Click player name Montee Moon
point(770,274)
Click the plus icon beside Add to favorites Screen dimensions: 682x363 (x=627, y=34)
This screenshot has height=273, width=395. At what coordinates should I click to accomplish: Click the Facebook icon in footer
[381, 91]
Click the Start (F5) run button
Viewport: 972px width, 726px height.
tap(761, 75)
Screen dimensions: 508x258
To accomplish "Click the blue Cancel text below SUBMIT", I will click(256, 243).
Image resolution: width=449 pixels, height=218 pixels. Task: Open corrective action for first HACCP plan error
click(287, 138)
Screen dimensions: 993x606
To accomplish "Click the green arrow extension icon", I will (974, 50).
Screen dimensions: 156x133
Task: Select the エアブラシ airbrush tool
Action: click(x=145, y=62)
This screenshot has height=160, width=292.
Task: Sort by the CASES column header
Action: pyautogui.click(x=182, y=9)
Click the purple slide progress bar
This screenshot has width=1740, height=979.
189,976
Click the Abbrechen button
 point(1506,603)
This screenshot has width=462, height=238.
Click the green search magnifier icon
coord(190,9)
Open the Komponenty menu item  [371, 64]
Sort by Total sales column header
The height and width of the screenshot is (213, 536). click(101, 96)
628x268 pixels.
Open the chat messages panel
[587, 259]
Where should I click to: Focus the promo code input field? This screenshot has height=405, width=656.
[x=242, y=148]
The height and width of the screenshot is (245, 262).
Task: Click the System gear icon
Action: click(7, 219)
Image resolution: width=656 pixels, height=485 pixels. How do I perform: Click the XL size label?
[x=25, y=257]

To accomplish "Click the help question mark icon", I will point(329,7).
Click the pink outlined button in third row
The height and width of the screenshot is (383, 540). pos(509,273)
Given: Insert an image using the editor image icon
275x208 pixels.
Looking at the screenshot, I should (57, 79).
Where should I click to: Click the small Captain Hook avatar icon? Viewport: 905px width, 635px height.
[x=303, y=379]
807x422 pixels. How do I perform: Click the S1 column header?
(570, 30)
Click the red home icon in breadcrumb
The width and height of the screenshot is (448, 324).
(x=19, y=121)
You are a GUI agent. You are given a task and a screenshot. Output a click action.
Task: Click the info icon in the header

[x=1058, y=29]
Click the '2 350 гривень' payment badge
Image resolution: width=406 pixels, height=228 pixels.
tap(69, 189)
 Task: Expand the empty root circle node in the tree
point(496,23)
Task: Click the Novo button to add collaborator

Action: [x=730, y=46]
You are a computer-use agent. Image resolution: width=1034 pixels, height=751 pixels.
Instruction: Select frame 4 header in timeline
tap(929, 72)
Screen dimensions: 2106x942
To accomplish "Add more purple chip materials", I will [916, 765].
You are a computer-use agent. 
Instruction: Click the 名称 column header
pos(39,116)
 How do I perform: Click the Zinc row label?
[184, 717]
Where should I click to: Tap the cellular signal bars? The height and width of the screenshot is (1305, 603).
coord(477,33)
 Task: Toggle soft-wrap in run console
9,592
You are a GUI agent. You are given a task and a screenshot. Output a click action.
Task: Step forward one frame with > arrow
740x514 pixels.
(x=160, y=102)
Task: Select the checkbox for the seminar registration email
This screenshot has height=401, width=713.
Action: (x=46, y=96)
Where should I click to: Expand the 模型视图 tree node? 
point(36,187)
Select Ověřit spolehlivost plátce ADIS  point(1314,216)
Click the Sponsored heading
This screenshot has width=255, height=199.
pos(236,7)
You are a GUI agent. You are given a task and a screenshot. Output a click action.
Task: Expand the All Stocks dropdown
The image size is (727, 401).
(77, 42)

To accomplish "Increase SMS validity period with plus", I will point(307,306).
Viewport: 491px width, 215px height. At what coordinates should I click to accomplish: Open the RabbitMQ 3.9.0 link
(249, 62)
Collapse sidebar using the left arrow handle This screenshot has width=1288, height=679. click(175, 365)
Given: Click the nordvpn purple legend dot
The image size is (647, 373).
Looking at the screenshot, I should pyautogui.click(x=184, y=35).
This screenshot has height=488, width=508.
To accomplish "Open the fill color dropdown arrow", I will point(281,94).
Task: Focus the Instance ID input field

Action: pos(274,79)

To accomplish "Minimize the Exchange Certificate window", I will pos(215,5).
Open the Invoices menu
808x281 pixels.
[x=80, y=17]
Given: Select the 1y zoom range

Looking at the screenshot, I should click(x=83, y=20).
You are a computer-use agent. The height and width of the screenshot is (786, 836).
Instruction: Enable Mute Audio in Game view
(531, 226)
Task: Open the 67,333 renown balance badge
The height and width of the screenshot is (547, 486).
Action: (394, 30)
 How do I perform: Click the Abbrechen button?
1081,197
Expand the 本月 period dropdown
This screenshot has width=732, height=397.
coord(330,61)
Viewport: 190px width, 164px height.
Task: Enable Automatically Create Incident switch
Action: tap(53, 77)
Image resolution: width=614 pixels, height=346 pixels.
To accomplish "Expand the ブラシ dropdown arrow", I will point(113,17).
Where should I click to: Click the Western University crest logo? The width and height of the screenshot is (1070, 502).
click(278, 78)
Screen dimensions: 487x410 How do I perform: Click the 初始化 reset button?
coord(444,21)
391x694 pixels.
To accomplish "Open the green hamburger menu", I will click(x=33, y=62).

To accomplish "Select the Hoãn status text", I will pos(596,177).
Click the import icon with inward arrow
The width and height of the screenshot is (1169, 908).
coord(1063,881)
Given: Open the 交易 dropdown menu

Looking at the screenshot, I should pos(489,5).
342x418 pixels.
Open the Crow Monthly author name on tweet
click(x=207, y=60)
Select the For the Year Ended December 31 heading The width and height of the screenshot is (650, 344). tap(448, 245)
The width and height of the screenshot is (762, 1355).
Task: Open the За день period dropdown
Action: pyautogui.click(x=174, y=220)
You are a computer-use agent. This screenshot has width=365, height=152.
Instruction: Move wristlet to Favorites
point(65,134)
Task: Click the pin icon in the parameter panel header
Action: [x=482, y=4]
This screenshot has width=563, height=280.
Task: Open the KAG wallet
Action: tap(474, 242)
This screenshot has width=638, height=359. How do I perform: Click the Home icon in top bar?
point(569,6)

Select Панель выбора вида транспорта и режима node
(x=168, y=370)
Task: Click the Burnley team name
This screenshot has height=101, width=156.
----------------------------------------
▸ **TASK INSTRUCTIONS**:
Reproduce the data in its entirety. Keep every character unchanged.

▸ **RESPONSE BELOW**:
Click player name Montee Moon
point(770,274)
Click the plus icon beside Add to favorites Screen dimensions: 682x363 (x=627, y=34)
This screenshot has height=273, width=395. At what coordinates should I click to accomplish: Click the Facebook icon in footer
[381, 91]
Click the Start (F5) run button
Viewport: 972px width, 726px height.
tap(761, 75)
Screen dimensions: 508x258
To accomplish "Click the blue Cancel text below SUBMIT", I will click(256, 243).
Image resolution: width=449 pixels, height=218 pixels. Task: Open corrective action for first HACCP plan error
click(287, 138)
Screen dimensions: 993x606
To accomplish "Click the green arrow extension icon", I will (974, 50).
Screen dimensions: 156x133
Task: Select the エアブラシ airbrush tool
Action: click(x=145, y=62)
This screenshot has height=160, width=292.
Task: Sort by the CASES column header
Action: pyautogui.click(x=182, y=9)
Click the purple slide progress bar
This screenshot has width=1740, height=979.
189,976
Click the Abbrechen button
 point(1506,603)
This screenshot has width=462, height=238.
Click the green search magnifier icon
coord(190,9)
Open the Komponenty menu item  [371, 64]
Sort by Total sales column header
The height and width of the screenshot is (213, 536). click(101, 96)
628x268 pixels.
Open the chat messages panel
[587, 259]
Where should I click to: Focus the promo code input field? This screenshot has height=405, width=656.
[x=242, y=148]
The height and width of the screenshot is (245, 262).
Task: Click the System gear icon
Action: click(7, 219)
Image resolution: width=656 pixels, height=485 pixels. How do I perform: Click the XL size label?
[x=25, y=257]

To accomplish "Click the help question mark icon", I will point(329,7).
Click the pink outlined button in third row
The height and width of the screenshot is (383, 540). pos(509,273)
Given: Insert an image using the editor image icon
275x208 pixels.
Looking at the screenshot, I should (57, 79).
Where should I click to: Click the small Captain Hook avatar icon? Viewport: 905px width, 635px height.
[x=303, y=379]
807x422 pixels. How do I perform: Click the S1 column header?
(570, 30)
Click the red home icon in breadcrumb
The width and height of the screenshot is (448, 324).
(x=19, y=121)
You are a GUI agent. You are given a task and a screenshot. Output a click action.
Task: Click the info icon in the header

[x=1058, y=29]
Click the '2 350 гривень' payment badge
Image resolution: width=406 pixels, height=228 pixels.
tap(69, 189)
 Task: Expand the empty root circle node in the tree
point(496,23)
Task: Click the Novo button to add collaborator

Action: [x=730, y=46]
You are a computer-use agent. Image resolution: width=1034 pixels, height=751 pixels.
Instruction: Select frame 4 header in timeline
tap(929, 72)
Screen dimensions: 2106x942
To accomplish "Add more purple chip materials", I will [916, 765].
You are a computer-use agent. 
Instruction: Click the 名称 column header
pos(39,116)
 How do I perform: Click the Zinc row label?
[184, 717]
Where should I click to: Tap the cellular signal bars? The height and width of the screenshot is (1305, 603).
coord(477,33)
 Task: Toggle soft-wrap in run console
9,592
You are a GUI agent. You are given a task and a screenshot. Output a click action.
Task: Step forward one frame with > arrow
740x514 pixels.
(x=160, y=102)
Task: Select the checkbox for the seminar registration email
This screenshot has height=401, width=713.
Action: (x=46, y=96)
Where should I click to: Expand the 模型视图 tree node? 
point(36,187)
Select Ověřit spolehlivost plátce ADIS  point(1314,216)
Click the Sponsored heading
This screenshot has width=255, height=199.
pos(236,7)
You are a GUI agent. You are given a task and a screenshot. Output a click action.
Task: Expand the All Stocks dropdown
The image size is (727, 401).
(77, 42)

To accomplish "Increase SMS validity period with plus", I will point(307,306).
Viewport: 491px width, 215px height. At what coordinates should I click to accomplish: Open the RabbitMQ 3.9.0 link
(249, 62)
Collapse sidebar using the left arrow handle This screenshot has width=1288, height=679. click(175, 365)
Given: Click the nordvpn purple legend dot
The image size is (647, 373).
Looking at the screenshot, I should pyautogui.click(x=184, y=35).
This screenshot has height=488, width=508.
To accomplish "Open the fill color dropdown arrow", I will point(281,94).
Task: Focus the Instance ID input field

Action: pos(274,79)

To accomplish "Minimize the Exchange Certificate window", I will pos(215,5).
Open the Invoices menu
808x281 pixels.
[x=80, y=17]
Given: Select the 1y zoom range

Looking at the screenshot, I should click(x=83, y=20).
You are a computer-use agent. The height and width of the screenshot is (786, 836).
Instruction: Enable Mute Audio in Game view
(531, 226)
Task: Open the 67,333 renown balance badge
The height and width of the screenshot is (547, 486).
Action: (394, 30)
 How do I perform: Click the Abbrechen button?
1081,197
Expand the 本月 period dropdown
This screenshot has width=732, height=397.
coord(330,61)
Viewport: 190px width, 164px height.
Task: Enable Automatically Create Incident switch
Action: tap(53, 77)
Image resolution: width=614 pixels, height=346 pixels.
To accomplish "Expand the ブラシ dropdown arrow", I will point(113,17).
Where should I click to: Click the Western University crest logo? The width and height of the screenshot is (1070, 502).
click(278, 78)
Screen dimensions: 487x410 How do I perform: Click the 初始化 reset button?
coord(444,21)
391x694 pixels.
To accomplish "Open the green hamburger menu", I will click(x=33, y=62).

To accomplish "Select the Hoãn status text", I will pos(596,177).
Click the import icon with inward arrow
The width and height of the screenshot is (1169, 908).
coord(1063,881)
Given: Open the 交易 dropdown menu

Looking at the screenshot, I should pos(489,5).
342x418 pixels.
Open the Crow Monthly author name on tweet
click(x=207, y=60)
Select the For the Year Ended December 31 heading The width and height of the screenshot is (650, 344). tap(448, 245)
The width and height of the screenshot is (762, 1355).
Task: Open the За день period dropdown
Action: pyautogui.click(x=174, y=220)
You are a computer-use agent. This screenshot has width=365, height=152.
Instruction: Move wristlet to Favorites
point(65,134)
Task: Click the pin icon in the parameter panel header
Action: [x=482, y=4]
This screenshot has width=563, height=280.
Task: Open the KAG wallet
Action: tap(474, 242)
This screenshot has width=638, height=359. How do I perform: Click the Home icon in top bar?
point(569,6)

Select Панель выбора вида транспорта и режима node
(x=168, y=370)
Task: Click the Burnley team name
This screenshot has height=101, width=156.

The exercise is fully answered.